Surat BJP Member Assaults Migrant Worker After Selling Rail Ticket at Hiked Price
Vasudev, a migrant worker from Jharkhand who was assaulted by BJP worker
Two Bharatiya Janata party (BJP) members, Rajesh Verma and Ajit Rajput, have been found charging exorbitant amount from migrant workers in Surat, Gujarat. While an FIR has been filed against Verma, who also assaulted a worker, no action has been taken against Rajput yet.
In a video recorded by migrant workers, Vasudev, a migrant worker who can been seen bleeding from his head says: “Rajesh Verma asked us to pay Rs 2,000 per ticket as opposed to Rs 700, the usual fare. We arranged and collected Rs 1.16 lakh and paid Rajesh Verma who said he shall be arranging for our tickets. But when he did not get back, we reached his house and he thrashed me.”
Another migrant worker, Abhishek Rajbhar, alleged that Rajput, brother of BJP Councillor Amit Rajput, demanded Rs 80,000 from 80 migrants assuring them that he would help to arrange for tickets.
“I was given to understand that the train journey will be free and I did not have Rs 80,000 with me. But later I collected Rs 4,000 and gave it to Amit Rajput for ticket of four people. But I am yet to get the ticket in my hand. When I asked him, he refused to return the money,” said Rajbhar.
Reportedly, Rajput collected the money before the special trains had started plying and migrant workers have been queueing up in front of his house everyday for ticket.
BJP Surat city unit President Nitin Bhajiwala said: “People are working in individual capacity, it is not BJP’s initiative. Anybody can help the migrant workers to get tickets.”
The incidents have come to light amid the BJP government at the Centre’s announcement that tickets for the special train being run for to ferry migrant workers to their native states shall be free and that the amount shall be shared between state and Central governments.
Most workers who managed to be accommodated in the special trains have claimed they paid more than the amount printed on tickets.

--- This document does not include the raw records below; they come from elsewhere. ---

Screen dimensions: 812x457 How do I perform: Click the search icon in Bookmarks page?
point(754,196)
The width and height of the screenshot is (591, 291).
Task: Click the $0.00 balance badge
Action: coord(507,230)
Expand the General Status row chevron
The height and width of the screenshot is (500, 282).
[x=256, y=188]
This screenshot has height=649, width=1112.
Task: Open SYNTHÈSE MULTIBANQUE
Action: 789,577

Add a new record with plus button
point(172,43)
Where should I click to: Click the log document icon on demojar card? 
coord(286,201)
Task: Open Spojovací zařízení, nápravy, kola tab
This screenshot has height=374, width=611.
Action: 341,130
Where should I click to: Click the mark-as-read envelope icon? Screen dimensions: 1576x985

“They gave me a ticket that shows a fare of Rs 710 for journey from Surat to Berhampur in Odisha, but I paid Rs 800 to a broker who gave me the ticket,” says a migrant worker, who travelled on May 2.
However, on May 8, workers of powerlooms in Surat, who belong to Odisha, were distraught after the Odisha government cancelled three special trains that were to ply from Surat the next day.
“It’s has been more than a month, we don’t have jobs. Most of us have not been paid in full or paid at all in March. We have not been able to pay rent and have been mostly depending on organisations that are doing charity work and feeding workers. But we don’t want to live like this. We want to go home. For the first time in a month, we had some hope and managed to arrange for the train fare. But now we are being told that the trains have been cancelled,” Bipin, a migrant Odia worker, said.
“Many of us had already booked the ticket with the last of the money we had left,” he aadded.
Dhaval Patel, Collector of Surat, told the media: “18 Shramik Special, trains each carrying 1,200 migrant workers, have for Odisha till now. But following an order from Odisha high court, three trains scheduled for May 8 were cancelled. As per the order, only those testing negative for COVID-19 will be allowed to board Odisha bound trains.”
However, defying lockdown hundreds of powerloom workers from Odisha left for their native places on foot on May 9.
Noticeably, Surat city, a hub of diamond, textile industries, industries at Hazira port that employs more than 12 lakh migrant workers, has been in turmoil since the sudden lockdown was announced by the Prime Minister viewing the COVID-19 pandemic.
On May 9 workers of the industrial zone at Hazira clashed with police in Mora village near Surat while demanding to be sent home or be allowed to resume work. Police lobbed tear gas shells to disperse them. More than 100 migrant workers have been detained.
Migrants workers of Surat have multiple times come out on roads, protesting and demanding to be sent home. Many workers from Uttar Pradesh, Bihar and Jharkhand, who work in textile mills, have in the past attempted to walk home bound but been stopped by local police. There have been FIRs filed against the workers and police have resorted to lathi charge and lobbing tear gas to disperse them.
Noticeably most of the migrants have not been paid salaries or partially paid in March, and have run out of food and money. Adding to their woes, their living condition are inhuman at the urban workers ghetto, where at least 8 to 10 workers are having to share a 10x10 square feet room. Many workers have also been asked to vacate as they have not been able to pay the rent.
“Some textile workers received ration once last month. But mostly they have been depending on various organisations doing charity work of feeding workers. Besides, most of them don’t have any document of Surat so can’t avail any facility here,” says Uma Shankar Mishra, a migrant worker from Uttar Pradesh.